Repeat exactly, please, the lines that begin at the start of the listing and end at the line holding "This screenshot has width=1270, height=952.".

WORKING DATA

= = = = = = =

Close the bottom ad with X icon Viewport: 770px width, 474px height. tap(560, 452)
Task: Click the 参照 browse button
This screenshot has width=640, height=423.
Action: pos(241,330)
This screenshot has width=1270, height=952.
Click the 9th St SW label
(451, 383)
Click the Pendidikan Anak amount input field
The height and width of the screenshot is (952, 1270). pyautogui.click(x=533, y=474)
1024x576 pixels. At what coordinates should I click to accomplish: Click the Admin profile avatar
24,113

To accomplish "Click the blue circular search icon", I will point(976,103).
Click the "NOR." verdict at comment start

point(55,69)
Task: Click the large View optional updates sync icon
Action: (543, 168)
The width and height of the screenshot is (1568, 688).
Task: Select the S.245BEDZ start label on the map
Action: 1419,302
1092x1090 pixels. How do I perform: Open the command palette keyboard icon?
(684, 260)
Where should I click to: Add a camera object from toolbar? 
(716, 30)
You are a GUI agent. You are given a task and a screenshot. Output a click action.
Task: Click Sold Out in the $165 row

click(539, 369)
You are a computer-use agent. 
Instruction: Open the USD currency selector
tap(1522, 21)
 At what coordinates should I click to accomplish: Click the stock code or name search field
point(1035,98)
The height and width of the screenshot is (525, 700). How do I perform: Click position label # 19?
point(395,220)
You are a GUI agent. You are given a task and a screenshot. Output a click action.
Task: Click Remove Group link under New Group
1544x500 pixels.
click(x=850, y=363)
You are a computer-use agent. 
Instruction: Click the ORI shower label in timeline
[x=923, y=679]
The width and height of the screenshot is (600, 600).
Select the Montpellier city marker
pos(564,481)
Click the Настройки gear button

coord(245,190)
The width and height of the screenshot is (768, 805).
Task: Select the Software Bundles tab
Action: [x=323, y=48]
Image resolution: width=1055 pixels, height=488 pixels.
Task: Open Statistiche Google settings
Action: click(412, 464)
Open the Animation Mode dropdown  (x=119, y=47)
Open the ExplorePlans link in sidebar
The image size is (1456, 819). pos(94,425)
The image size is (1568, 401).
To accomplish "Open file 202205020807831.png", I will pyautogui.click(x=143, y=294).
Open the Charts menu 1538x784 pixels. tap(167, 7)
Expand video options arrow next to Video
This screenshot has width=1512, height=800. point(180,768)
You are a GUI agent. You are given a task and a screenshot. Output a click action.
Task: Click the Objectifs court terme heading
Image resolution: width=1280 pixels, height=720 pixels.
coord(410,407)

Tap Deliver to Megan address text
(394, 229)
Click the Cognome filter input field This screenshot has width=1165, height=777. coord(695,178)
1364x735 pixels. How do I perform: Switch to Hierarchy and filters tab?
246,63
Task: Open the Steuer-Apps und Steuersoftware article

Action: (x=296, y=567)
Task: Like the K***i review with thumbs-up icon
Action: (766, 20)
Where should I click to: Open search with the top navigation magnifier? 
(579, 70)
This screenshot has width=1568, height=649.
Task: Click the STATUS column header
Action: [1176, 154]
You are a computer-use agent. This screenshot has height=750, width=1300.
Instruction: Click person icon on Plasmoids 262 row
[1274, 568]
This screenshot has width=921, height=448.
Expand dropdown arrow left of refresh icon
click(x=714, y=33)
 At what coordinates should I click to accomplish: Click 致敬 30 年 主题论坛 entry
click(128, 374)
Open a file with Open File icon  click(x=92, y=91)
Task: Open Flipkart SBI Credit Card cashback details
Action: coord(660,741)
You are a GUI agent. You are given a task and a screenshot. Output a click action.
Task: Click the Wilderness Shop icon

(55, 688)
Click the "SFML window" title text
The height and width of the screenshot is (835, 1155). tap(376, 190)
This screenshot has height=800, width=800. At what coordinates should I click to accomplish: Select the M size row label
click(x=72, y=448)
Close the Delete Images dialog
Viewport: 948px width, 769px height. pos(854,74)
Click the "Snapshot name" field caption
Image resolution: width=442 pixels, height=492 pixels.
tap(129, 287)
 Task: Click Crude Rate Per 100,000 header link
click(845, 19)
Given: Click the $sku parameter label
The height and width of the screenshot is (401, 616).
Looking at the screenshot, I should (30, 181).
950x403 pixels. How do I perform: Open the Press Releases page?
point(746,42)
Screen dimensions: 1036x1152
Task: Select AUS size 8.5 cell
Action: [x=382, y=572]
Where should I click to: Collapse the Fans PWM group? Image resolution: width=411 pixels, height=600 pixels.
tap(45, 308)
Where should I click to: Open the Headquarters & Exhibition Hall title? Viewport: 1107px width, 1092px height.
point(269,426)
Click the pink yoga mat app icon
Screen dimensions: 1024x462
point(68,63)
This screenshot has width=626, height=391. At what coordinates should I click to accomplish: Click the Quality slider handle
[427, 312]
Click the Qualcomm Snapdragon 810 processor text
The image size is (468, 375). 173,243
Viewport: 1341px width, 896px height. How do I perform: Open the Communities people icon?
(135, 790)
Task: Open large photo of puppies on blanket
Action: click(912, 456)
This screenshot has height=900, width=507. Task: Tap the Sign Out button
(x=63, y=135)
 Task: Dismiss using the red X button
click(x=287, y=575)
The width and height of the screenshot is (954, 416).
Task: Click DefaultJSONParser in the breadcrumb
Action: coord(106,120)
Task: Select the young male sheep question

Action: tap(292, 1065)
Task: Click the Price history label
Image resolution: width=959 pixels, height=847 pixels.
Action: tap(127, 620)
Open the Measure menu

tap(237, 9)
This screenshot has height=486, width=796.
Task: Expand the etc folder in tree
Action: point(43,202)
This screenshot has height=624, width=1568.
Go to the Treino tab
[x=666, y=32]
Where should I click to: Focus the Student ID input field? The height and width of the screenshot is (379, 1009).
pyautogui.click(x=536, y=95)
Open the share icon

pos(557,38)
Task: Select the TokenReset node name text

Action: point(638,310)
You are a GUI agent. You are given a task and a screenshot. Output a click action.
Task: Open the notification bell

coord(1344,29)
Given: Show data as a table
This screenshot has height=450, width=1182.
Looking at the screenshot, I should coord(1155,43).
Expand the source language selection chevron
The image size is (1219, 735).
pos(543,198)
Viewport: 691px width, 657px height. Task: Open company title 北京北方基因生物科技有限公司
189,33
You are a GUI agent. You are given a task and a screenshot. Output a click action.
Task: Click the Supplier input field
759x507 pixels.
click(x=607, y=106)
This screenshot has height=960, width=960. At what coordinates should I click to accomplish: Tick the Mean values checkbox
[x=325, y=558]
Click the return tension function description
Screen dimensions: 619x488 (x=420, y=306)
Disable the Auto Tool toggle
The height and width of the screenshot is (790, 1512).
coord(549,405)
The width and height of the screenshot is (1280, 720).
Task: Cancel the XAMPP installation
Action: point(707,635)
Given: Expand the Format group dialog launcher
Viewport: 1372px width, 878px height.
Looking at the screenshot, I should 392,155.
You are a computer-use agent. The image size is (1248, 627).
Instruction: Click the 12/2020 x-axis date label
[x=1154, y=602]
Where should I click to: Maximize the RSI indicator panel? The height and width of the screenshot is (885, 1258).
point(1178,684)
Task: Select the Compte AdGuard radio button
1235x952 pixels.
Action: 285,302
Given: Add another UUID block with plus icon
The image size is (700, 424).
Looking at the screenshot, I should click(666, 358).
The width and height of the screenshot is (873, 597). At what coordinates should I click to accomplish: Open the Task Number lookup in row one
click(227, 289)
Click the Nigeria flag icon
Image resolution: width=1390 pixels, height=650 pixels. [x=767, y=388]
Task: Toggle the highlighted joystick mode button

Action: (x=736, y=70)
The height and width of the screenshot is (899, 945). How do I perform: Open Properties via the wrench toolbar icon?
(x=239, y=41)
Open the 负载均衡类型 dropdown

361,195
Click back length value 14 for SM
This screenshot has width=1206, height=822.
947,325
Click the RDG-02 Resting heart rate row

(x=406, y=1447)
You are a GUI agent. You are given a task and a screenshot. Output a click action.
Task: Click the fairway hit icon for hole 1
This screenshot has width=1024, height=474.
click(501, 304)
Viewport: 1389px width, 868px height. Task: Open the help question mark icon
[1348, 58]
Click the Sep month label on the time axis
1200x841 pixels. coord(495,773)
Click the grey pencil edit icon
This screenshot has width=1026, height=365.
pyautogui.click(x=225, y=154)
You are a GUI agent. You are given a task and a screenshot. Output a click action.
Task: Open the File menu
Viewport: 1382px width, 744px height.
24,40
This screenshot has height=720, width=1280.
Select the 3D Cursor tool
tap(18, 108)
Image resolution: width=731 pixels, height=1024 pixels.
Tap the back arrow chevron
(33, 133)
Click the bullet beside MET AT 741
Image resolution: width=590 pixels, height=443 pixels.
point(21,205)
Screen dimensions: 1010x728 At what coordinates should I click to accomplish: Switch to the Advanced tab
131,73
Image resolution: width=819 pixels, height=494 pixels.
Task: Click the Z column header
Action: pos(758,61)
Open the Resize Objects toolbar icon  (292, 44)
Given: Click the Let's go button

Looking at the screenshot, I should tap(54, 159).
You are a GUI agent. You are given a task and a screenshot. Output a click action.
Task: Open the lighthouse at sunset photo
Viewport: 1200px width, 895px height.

= = = = = = =

TASK SOLUTION
Close the bottom ad with X icon Viewport: 770px width, 474px height. tap(560, 452)
Task: Click the 参照 browse button
This screenshot has width=640, height=423.
Action: pos(241,330)
This screenshot has width=1270, height=952.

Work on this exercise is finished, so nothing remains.